Let me start with an extract to give you something of the feel of the book:
In the Aztec year Three Reed, in the age of the Earthquake Sun, a six-year-old girl named Mixcatl sat in a barge threading its way through the waterways of Tenochtitlan. She glowered at the passing reflections and tugged angrily at the slave yoke about her neck. Leather thongs hobbled her ankles and wrists. Her hands had been tied in front, where she could chew on the length between her wrists when the overseer wasn’t looking. She was making little progressd in freeing herself; the leather was tough.
Scowling and wincing with pain, she felt the sides of her neck above the wooden yoke, where the flesh was raw and full of splinters. A crude and clumsy thing, the collar was made of two Y-forked pieces, lashed together to form a a tight diamond-shaped opening for her neck and two handles that stuck out over her shoulders.
Mixcatl knew well what those handles were used for. She had been dragged from the jobbing lot where slaves were collected for transport to market. The collar handles made it easier for the slave traders to seize slaves and shove them into the market boat.
Reaching up awkwardly with her bound hands …
This story is different from my usual medieval reads because it is set in medieval Mexico not Europe, and from my usual fantasy fixes because the girl changes into a jaguar not a wolf. I don’t know if there were wolves in Mexico but jaguars seem to have been quite common there and very much feared. I noticed the interesting detail, too, that because jaguars are bigger than people and weigh more than them, as people the shape-changers are very heavy (dense is the right word, I think) and can’t for instance swim: they sink straight to the bottom. I would hate that. (The only shape changing I would fancy is into a mermaid!)

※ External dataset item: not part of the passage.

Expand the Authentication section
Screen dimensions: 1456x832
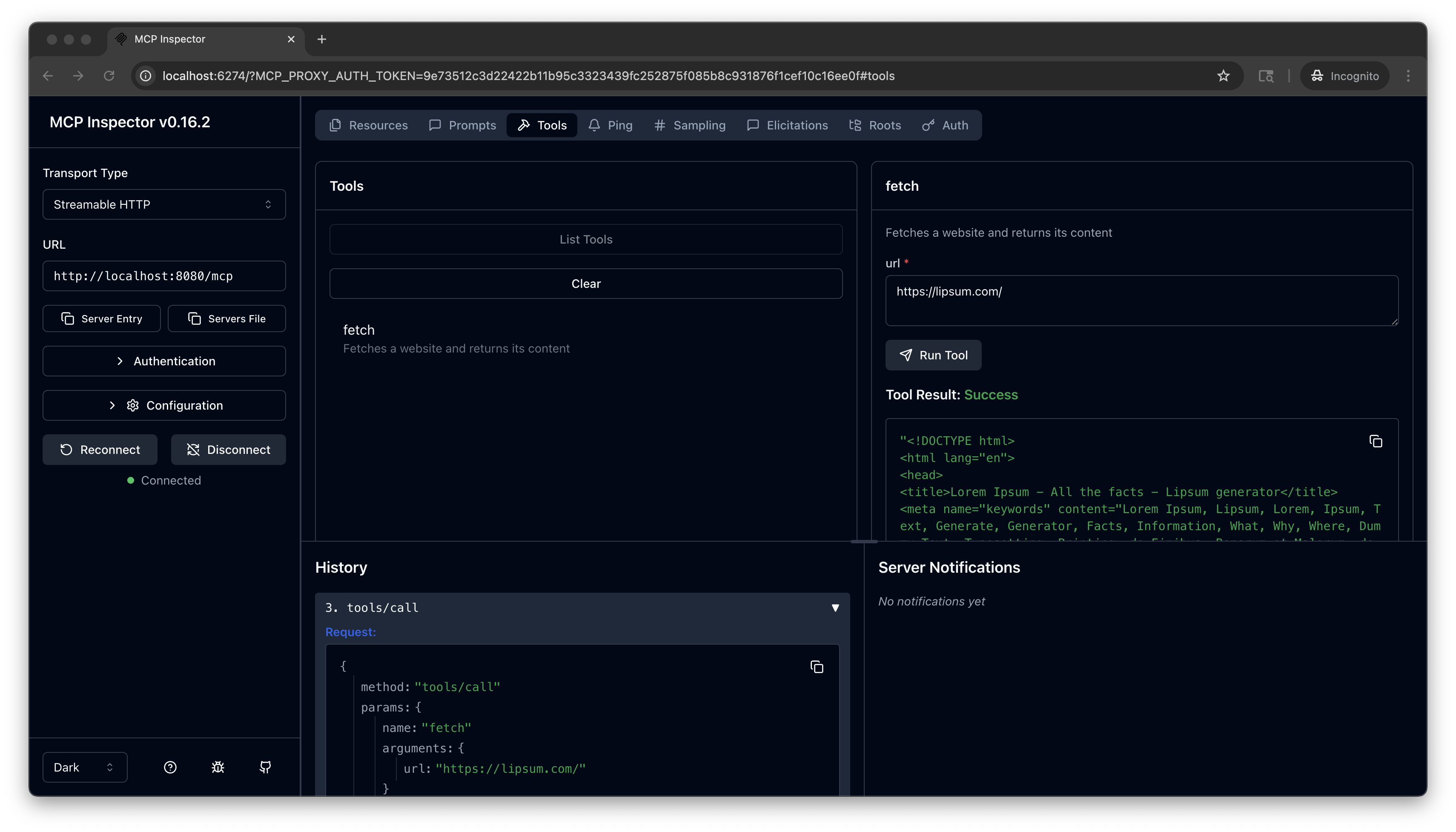[x=164, y=361]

As a small child, Mixcatl is sold into slavery – or kidnapped and sold, it isn’t clear.
At the age of six, she arrives in Tenochtitlan, the ancient Aztec city, and there she is sold to Speaking Quail. He is a tutor at the school for young monks and priests of their appalling religion (thousands of people have their hearts torn out or their skin torn off or are burnt alive as a sacrifice every month) but he is a good man.
The story depicts Mixcatl’s development as an artist and the gradual realisation that she is also a shape-shifter. The king wants to kill her – sacrifice her – but she is protected by the ruler of a neighboring state, a kind of philosopher-king who hates the religion of Tenochtitlan.
I liked the description of the city and the way of life, something I hadn’t even imagined before. And I loved Mixcatl, the jaguar princess of the title, and her mentor, the old art teacher who – but I mustn’t tell you any more. Only that after you read this you will never think of the Aztecs and Tenochtitlan the same way again.
There is a film, Cat People, with Nastassia Kinski, and you see her change into a jaguar. That and some other scenes from the film are very moving, (and should not be missed – nor should the David Bowie soundtrack, so I’m posting it here in case you have missed it!) but the story in this book is much better than the plot of that film.